A Note to Employers: The WCA Section 115 Reality Check

This is not just an academic debate; it is a direct legal threat to every security employer in BC.

Suppose you deploy a security worker to a known hazardous location (hospital, shelter, mall), knowing that physical or emotional assault is a risk, and that worker has only taken the current BST. In that case, you have not trained them to deal with that risk.

Workers’ Compensation Act (WCA) Section 115 (General Duties of Employers) is clear: Employers must provide the information, instruction, training, and supervision necessary to ensure the health and safety of all workers.
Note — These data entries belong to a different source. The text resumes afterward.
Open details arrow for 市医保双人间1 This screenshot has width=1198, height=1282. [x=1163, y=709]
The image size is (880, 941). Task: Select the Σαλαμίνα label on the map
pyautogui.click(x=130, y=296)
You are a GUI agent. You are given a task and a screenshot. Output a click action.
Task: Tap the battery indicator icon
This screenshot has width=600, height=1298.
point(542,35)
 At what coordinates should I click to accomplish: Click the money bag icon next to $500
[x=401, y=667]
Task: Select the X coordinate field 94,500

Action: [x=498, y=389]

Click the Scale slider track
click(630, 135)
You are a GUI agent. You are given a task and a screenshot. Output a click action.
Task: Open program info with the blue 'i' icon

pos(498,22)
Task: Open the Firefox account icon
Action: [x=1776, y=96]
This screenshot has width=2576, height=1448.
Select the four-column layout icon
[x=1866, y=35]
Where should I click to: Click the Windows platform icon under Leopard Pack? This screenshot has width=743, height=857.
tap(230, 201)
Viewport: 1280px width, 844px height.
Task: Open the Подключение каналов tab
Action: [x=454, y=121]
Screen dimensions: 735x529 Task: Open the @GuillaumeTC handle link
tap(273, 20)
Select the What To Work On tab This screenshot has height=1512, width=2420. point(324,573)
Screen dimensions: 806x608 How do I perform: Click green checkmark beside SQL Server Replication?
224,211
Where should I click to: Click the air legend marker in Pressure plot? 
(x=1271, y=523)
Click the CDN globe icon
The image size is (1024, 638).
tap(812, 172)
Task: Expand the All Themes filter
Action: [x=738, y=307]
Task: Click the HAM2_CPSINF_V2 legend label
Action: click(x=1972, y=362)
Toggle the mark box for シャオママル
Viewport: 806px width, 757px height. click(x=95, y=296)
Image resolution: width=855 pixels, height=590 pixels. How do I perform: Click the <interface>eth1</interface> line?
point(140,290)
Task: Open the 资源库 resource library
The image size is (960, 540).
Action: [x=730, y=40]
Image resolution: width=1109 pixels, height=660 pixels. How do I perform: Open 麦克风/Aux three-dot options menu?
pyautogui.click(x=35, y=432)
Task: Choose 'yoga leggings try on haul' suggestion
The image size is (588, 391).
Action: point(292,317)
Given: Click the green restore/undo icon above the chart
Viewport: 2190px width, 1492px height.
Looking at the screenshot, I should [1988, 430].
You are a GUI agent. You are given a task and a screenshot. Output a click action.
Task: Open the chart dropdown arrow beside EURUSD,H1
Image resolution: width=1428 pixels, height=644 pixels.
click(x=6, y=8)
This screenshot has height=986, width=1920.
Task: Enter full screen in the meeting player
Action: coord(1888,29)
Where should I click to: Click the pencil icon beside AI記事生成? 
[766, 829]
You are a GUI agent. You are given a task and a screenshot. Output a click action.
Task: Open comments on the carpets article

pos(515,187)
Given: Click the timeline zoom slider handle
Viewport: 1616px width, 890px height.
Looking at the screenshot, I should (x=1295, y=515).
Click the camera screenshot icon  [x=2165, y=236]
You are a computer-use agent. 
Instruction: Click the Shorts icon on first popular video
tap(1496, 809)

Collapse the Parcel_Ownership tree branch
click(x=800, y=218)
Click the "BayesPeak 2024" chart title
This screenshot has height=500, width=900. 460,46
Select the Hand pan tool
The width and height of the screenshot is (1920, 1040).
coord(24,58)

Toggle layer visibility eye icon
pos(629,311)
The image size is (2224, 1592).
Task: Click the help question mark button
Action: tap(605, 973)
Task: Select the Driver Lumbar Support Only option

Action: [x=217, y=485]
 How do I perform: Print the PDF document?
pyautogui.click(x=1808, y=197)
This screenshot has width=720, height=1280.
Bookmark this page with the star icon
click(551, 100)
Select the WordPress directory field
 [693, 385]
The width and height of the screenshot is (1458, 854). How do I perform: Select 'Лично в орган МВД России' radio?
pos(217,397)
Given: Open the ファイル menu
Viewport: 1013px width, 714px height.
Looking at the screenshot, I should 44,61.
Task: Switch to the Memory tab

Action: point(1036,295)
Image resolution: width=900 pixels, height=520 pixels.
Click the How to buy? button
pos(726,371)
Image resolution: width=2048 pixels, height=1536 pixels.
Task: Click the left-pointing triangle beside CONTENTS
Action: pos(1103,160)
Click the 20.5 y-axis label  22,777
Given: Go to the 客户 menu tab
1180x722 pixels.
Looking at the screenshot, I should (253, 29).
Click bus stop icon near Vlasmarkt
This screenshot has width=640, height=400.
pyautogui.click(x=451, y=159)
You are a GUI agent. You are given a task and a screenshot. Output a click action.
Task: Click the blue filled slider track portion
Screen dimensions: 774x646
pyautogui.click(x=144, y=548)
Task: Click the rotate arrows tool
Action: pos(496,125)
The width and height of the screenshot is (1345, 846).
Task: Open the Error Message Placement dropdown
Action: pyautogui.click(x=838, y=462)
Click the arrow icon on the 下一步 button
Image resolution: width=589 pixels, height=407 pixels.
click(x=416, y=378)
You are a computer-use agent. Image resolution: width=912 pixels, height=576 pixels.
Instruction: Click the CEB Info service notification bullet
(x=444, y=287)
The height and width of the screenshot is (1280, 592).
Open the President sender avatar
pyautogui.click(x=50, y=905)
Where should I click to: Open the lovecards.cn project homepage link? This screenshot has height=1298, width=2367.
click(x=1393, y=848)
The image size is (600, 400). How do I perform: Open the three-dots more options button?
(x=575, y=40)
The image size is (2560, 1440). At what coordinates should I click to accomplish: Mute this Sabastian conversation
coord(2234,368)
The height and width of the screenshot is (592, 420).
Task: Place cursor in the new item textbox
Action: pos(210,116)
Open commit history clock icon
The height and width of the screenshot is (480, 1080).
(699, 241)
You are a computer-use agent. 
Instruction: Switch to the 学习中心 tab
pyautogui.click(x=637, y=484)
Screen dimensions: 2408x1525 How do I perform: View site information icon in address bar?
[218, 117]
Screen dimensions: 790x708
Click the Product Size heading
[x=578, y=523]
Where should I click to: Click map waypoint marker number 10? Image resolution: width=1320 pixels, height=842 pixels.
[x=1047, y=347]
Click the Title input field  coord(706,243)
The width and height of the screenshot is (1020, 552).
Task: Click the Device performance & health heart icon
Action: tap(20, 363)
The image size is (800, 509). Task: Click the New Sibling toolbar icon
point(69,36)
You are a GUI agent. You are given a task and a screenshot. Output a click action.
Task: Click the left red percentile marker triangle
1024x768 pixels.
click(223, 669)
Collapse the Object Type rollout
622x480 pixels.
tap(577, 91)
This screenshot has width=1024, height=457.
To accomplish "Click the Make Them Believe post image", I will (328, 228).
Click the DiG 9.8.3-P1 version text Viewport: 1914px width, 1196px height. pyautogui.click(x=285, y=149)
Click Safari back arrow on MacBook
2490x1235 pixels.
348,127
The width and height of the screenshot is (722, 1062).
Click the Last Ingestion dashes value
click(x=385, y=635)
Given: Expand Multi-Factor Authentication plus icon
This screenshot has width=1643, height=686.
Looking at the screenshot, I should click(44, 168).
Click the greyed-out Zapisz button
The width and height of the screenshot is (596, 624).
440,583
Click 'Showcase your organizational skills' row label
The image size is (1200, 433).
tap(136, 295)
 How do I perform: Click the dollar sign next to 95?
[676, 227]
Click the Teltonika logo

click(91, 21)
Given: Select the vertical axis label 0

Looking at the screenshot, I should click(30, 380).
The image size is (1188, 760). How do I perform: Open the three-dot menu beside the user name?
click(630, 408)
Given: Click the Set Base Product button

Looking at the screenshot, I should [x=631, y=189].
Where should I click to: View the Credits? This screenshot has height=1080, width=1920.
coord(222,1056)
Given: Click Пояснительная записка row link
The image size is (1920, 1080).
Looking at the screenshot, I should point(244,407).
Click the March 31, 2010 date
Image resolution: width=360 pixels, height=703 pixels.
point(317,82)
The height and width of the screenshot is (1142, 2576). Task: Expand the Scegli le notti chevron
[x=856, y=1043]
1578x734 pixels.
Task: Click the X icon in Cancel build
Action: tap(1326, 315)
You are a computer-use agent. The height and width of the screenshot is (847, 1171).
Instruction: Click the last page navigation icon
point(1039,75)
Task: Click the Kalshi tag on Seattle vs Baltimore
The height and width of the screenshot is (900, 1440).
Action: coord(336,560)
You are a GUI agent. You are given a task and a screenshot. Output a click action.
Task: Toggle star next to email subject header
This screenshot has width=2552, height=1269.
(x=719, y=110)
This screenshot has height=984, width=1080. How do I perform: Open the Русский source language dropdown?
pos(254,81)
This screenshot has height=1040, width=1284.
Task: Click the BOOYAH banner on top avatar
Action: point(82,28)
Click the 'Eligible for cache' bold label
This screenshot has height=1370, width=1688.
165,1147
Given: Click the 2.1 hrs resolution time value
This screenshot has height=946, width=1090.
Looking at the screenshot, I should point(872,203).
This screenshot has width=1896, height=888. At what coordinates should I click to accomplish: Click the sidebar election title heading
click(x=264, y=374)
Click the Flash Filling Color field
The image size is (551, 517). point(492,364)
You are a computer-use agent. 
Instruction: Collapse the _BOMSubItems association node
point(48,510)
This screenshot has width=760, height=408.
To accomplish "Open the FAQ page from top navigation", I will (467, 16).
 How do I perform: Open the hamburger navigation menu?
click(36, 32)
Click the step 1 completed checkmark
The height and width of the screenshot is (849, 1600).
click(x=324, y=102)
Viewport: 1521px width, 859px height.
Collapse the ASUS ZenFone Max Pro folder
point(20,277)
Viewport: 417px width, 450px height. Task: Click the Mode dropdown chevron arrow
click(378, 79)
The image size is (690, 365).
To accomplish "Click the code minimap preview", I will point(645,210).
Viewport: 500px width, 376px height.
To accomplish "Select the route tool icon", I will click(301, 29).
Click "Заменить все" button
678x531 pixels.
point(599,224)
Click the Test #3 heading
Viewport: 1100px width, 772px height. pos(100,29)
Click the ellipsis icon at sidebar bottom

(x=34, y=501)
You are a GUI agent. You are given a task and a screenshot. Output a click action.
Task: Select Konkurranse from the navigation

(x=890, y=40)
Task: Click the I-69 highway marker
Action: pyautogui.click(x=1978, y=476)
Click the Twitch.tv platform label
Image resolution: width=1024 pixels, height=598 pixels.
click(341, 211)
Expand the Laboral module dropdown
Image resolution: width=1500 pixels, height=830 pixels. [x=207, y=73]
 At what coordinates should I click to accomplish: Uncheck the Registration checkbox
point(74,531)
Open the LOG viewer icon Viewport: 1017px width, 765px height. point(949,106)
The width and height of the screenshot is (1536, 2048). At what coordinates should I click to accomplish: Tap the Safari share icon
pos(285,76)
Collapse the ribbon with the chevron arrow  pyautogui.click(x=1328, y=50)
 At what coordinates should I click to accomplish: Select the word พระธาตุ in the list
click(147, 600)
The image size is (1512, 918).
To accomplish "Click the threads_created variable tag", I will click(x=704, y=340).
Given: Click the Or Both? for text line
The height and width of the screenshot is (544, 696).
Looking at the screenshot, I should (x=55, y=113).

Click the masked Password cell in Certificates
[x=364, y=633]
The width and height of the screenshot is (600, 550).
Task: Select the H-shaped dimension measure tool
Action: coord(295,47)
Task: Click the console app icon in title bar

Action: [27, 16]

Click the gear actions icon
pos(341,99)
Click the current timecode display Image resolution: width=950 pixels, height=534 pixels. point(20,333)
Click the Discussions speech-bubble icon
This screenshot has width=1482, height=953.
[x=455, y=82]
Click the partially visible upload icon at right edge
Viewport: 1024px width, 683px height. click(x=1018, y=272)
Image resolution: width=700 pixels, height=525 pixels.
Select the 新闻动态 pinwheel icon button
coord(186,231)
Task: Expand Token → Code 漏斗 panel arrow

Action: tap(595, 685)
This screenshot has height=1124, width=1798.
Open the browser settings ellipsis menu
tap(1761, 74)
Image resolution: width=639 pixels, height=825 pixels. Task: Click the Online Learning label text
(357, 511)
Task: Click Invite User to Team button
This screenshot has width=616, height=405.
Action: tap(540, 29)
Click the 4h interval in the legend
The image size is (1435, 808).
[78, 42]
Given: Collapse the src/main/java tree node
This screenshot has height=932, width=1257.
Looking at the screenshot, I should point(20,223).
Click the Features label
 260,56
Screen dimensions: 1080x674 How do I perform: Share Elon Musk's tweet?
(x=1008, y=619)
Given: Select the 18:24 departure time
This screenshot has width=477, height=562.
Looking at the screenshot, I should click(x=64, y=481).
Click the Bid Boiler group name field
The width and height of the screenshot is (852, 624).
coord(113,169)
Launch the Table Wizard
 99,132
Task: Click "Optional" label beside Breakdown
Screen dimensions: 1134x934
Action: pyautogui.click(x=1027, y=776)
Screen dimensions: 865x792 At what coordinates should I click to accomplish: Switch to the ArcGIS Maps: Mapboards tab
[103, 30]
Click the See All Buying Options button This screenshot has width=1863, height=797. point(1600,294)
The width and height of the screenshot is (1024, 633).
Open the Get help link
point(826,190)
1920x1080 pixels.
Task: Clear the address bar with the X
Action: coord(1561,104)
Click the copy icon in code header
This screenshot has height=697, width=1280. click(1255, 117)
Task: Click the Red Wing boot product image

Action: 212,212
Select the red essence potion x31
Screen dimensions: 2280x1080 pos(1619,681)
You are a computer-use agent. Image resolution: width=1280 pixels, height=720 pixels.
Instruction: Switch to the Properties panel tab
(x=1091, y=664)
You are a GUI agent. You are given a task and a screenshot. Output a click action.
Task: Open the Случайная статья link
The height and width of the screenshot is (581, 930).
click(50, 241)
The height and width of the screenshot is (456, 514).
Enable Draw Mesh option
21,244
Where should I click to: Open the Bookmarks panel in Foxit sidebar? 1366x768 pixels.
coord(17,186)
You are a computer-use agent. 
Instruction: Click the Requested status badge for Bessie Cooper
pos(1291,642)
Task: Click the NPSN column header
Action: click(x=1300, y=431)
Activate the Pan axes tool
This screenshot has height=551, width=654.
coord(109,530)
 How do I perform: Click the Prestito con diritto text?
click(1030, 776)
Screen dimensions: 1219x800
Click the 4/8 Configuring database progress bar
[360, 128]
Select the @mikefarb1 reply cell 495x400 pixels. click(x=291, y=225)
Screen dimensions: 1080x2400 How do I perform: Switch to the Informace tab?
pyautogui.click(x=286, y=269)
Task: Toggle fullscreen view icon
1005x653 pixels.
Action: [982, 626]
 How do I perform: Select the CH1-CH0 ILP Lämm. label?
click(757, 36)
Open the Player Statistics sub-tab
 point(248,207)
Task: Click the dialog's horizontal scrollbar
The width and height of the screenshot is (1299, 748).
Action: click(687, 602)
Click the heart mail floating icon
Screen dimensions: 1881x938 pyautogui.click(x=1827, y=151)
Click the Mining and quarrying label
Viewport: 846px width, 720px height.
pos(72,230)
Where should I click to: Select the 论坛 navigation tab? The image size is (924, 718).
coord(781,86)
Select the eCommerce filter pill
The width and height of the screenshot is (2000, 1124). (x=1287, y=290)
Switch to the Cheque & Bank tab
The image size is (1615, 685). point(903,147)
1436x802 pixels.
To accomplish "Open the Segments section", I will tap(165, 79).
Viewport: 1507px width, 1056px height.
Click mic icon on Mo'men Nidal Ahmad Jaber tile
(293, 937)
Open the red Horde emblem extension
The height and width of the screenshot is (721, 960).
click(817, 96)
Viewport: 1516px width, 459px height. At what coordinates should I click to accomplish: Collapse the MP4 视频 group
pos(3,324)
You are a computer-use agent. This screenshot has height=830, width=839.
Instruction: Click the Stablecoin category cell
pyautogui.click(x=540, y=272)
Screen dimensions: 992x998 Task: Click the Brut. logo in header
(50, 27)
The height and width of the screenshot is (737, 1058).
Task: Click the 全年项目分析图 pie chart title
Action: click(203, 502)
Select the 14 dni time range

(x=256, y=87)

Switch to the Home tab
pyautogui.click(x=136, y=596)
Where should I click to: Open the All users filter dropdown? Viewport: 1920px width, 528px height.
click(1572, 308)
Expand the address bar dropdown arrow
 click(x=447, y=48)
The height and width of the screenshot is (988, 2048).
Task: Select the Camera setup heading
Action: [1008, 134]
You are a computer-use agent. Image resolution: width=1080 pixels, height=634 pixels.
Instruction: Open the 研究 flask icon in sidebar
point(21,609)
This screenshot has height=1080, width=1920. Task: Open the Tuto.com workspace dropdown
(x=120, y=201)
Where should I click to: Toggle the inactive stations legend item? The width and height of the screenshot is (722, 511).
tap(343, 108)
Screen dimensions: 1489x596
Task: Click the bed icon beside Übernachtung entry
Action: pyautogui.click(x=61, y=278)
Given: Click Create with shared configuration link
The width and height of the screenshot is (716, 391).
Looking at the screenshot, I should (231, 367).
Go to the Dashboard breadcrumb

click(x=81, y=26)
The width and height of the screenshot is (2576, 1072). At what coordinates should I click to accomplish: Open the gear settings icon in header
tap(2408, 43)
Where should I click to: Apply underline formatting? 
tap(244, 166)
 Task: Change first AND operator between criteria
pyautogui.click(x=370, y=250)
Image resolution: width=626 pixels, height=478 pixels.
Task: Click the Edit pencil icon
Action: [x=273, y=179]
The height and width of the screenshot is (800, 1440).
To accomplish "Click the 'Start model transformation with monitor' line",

If you rely solely on the “Safe Incident Response” slides in Module 3, you are failing in your duty under the Workers’ Compensation Act.

  • Please don’t blame the workers when they freeze; they are never inoculated against stress.
  • Don’t blame the supervisor—you likely haven’t trained them either.

The BST is currently just a SWLS (Security Worker License Status)—a minimum administrative standard, not a shield against negligence.

The Call to Action

We must stop pretending that explaining a concept is the same as teaching a skill.

  • To the Ministry: You cannot mandate a prerequisite (“You receive training”) that you fail to provide in the mandatory course.
  • To the Industry: We must restore the mandatory practical training (formerly BST 2).

Until we do, we are not building safety; we are building liability.